10 points de pourcentage d'écart

La double peine semble bien se confirmer pour les patientes atteintes d’endométriose. 
29 % d’entre elles sont victimes d’un avortement spontané contre 19,4 % dans le groupe qui ne présentait pas cette maladie inflammatoire. « Nous avons mis clairement en évidence l’existence d’un sur-risque de fausse couche précoce au premier trimestre de grossesse en cas d’endométriose », estime le Dr Pietro Santulli, qui signe cette publication.

Mais les recherches ne se sont pas arrêtées là. Les chercheurs ont réalisé une seconde analyse, après avoir écarté des facteurs pouvant biaiser les résultats, comme la présence d’une infertilité par le passé. 19,6 % des femmes endométriosiques sont alors victimes de fausse-couche contre 12,3 % dans l’autre groupe.

Comprendre les causes

Le fossé est encore plus large entre les deux groupes lorsque des troubles de la fertilité ont duré au moins un an par le passé. Dans ce cas, la moitié des femmes atteintes d’endométriose font un avortement spontané, contre 30 % dans le groupe contrôle.

Ces résultats constituent « une première étape », selon le Dr Santulli. Mais selon lui, d’autres travaux sont nécessaires dans ce domaine encore méconnu. Son équipe a d’ailleurs prévu de mieux comprendre l’origine biologique du lien entre endométriose et fausse couche, à travers des recherches sur la souris.

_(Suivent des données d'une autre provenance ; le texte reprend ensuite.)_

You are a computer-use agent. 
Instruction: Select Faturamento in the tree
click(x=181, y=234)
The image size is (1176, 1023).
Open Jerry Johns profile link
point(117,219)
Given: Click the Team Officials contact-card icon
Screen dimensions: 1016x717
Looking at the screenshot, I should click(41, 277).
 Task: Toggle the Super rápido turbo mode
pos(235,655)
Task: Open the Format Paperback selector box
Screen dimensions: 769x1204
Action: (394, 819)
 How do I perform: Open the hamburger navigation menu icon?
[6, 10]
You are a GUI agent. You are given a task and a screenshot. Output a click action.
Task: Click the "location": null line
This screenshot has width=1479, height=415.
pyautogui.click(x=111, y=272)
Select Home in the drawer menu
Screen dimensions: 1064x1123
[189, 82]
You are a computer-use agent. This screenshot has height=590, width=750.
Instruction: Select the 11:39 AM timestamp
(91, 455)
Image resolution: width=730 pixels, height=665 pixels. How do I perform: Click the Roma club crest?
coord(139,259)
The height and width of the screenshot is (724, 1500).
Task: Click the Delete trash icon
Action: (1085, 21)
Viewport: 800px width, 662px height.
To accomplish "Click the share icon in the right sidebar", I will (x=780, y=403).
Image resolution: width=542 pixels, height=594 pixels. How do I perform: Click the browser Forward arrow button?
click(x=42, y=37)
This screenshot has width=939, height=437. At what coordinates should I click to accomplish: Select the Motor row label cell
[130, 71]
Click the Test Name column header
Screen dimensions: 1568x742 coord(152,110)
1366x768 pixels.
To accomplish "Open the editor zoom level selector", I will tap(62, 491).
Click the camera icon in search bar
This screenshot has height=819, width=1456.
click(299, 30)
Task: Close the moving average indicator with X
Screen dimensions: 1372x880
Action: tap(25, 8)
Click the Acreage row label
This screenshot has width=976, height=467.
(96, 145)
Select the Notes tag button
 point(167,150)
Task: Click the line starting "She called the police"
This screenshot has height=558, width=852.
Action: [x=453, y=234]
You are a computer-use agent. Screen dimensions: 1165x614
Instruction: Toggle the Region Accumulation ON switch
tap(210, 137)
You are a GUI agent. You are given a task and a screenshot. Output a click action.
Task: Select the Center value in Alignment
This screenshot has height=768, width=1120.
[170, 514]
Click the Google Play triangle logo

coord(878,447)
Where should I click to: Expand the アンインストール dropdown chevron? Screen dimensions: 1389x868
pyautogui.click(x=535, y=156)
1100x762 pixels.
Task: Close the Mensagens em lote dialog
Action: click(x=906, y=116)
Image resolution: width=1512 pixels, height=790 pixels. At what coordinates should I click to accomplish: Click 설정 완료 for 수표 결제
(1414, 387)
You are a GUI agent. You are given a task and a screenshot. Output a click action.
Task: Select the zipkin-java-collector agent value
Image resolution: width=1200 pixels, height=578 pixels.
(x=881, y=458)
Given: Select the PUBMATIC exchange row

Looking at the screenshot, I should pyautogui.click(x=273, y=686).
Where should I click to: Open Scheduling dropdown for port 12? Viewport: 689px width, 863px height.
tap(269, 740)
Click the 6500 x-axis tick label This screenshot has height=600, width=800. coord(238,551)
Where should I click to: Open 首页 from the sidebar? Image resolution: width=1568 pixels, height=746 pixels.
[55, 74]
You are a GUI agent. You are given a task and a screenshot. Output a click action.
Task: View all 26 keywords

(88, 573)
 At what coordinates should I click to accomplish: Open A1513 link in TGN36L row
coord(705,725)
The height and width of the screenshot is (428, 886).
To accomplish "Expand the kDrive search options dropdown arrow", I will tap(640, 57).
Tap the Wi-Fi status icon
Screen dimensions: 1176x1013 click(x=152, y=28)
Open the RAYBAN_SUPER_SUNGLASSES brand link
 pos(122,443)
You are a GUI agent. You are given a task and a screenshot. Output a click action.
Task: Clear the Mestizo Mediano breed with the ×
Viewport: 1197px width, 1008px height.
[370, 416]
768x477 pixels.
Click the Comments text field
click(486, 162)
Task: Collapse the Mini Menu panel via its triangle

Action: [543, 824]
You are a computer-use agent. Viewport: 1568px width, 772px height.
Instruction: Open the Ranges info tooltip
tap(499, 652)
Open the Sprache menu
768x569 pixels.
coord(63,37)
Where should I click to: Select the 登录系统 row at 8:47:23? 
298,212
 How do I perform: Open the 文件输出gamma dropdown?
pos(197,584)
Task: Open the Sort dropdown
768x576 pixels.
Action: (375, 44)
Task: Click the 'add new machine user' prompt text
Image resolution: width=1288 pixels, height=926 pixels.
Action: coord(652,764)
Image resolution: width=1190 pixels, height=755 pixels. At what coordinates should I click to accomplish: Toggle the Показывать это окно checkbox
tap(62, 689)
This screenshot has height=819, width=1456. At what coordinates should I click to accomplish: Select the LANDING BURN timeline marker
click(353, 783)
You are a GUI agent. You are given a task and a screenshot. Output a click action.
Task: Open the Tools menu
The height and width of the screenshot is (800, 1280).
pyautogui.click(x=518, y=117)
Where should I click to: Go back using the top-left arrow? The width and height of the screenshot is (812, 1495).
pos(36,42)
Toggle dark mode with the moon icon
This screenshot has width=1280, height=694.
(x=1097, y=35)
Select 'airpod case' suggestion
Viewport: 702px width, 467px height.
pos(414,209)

Dans un communiqué, l’Inserm (Institut de la santé et de la recherche médicale) annonce aussi le lancement d’un programme de recherche, toujours à l’hôpital Cochin, sur près de 1 500 femmes. L’objectif sera d’étudier l’impact de l’endométriose sur différents paramètres de la grossesse et ses complications, dont le risque de prématurité.